Whaddaya Think About This Tune for the Next Album?

#313 / A Video Extra

We want your advice, friends. We’re in the early — EARLY! — stages of planning The Flood’s next album, which we hope to record later this year.

Right now we’re just starting to figure out what tunes we might want to record in the project, and we would really appreciate your thoughts and suggestions.

For instance, here’s a tune we like from last week’s rehearsal that our manager, Pamela Bowen, captured on video. What do you think? Is this one we should take to the studio?

About the Song

This great old Jerry Leiber-Mike Stoller composition, which The Coasters recorded in 1957, was featured in an earlier Flood Watch article.
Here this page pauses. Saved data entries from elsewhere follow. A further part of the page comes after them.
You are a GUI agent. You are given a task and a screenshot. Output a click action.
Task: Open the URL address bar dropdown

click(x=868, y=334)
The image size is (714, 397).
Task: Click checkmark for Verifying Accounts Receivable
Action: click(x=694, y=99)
Click here if you want to read its backstory.

A minor hit for The Coasters, the tune was resurrected nine years later when a little-known group called The Chicago Loop took it to No. 37 on the Billboard charts. But in the Floodisphere, we were much more impressed with a different pressing of the song a year earlier.

Flood favorite folkie Tom Rush’s 1965 self-titled debut Elektra album included a rocking rendition accompanied by Bill Lee, John Sebastian (of The Lovin’ Spoonful) and Fritz Richmond (of The Jim Kweskin Jug Band.)
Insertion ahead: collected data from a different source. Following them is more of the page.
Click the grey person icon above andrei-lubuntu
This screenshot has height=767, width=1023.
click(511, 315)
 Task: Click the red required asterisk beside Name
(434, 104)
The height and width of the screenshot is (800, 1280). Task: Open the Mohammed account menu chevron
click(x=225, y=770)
Anyway, Give Us Your Thoughts!

But back to The Flood’s studio project, this will be our first new album since Paul Martin put together Speechless in 2021, and it will be the first to feature our newest Floodsters, Danny Cox and Jack Nuckols.

We’d love to have your help to planning it. Send us your suggestions — just drop an email to Charlie at designbybowen@gmail.com — and we’ll keep you posted as the work continues.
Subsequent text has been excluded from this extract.